Katie Moorman (31) is travelling with her mother, Sally Moorman (67), from Cleveland, Ohio. She buys a gold and silver Claddagh ring as a souvenir of their trip. “The lakes and the mountains are so beautiful,” Katie says. “I loved Kate Kearney’s Cottage and the fact we could see the dancing so close up.”

“Being on a tour means you don’t have to think about what to do,” Sally says. She has noticed some cultural differences between the US and Ireland.

“What are they?” I ask.

“It’s strange that there are no wash cloths in the bathrooms. And that there is no top sheet under the duvet.”

I assure her that the duvet covers would be laundered after each guest. But that’s not the issue: she explains that sometimes it gets too hot, and in the US she would throw off the duvet and sleep under just the sheet. This is not something I have ever paid any attention to.

“Maybe it’s because there are not that many nights in Ireland it gets hot,” I say.

'The lakes and the mountains are so beautiful,' says a visitor from Cleveland, Ohio. Photograph: Domnick Walsh/Eye Focus
'The lakes and the mountains are so beautiful,' says a visitor from Cleveland, Ohio. Photograph: Domnick Walsh/Eye Focus

Before we get to Kenmare, Sullivan tells everyone about the stone circle there at the edge of the town, and where to find the path to it. There’s an audible buzz of excitement in the bus about the prospect of seeing a megalithic monument.

Later, Sullivan says to me: “Some people have saved up all their lives to come and see Ireland, because they have always wanted to see the country, or to see where their ancestors came from. I always wish I could do more; tell them more. I try to put myself in their shoes: what would I want to know more about?”

In the afternoon, on the bus back from Kenmare, I go over to talk to Bruce Kibby from West Virginia. He has headphones on as we are driving through the rainy and gothically beautiful landscape with its fields and rocks and mountain views. He takes off his headphones to chat to me. I ask what he was listening to.
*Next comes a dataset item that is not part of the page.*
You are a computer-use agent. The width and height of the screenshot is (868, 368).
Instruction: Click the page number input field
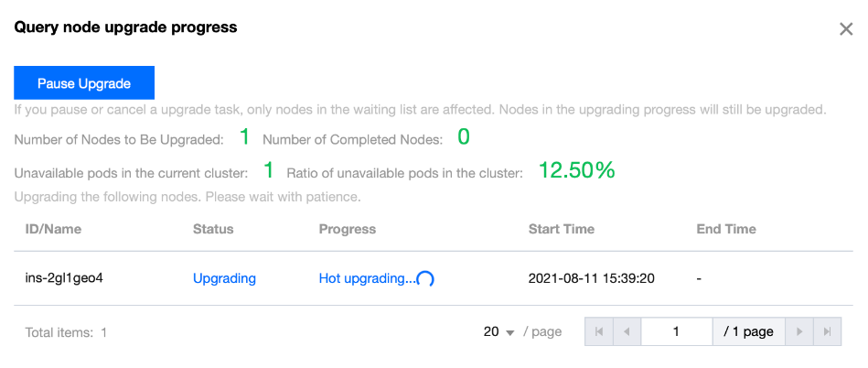(676, 332)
“Dreams, by Dolores O’Riordan,” he says. “I first came across her about 25 years ago. I love this song. I reserved this song to listen to it in Ireland for the first time when we were on this road, going through the Gap of Dunloe because I knew it would be a beautiful place.” Kibby’s expression is one of pure joy. He tells me he has been listening to Dreams on repeat for the last half hour or so.

I leave Kibby alone and go back to my seat so he can continue uninterrupted to have this special experience he has planned for so long. No more questions.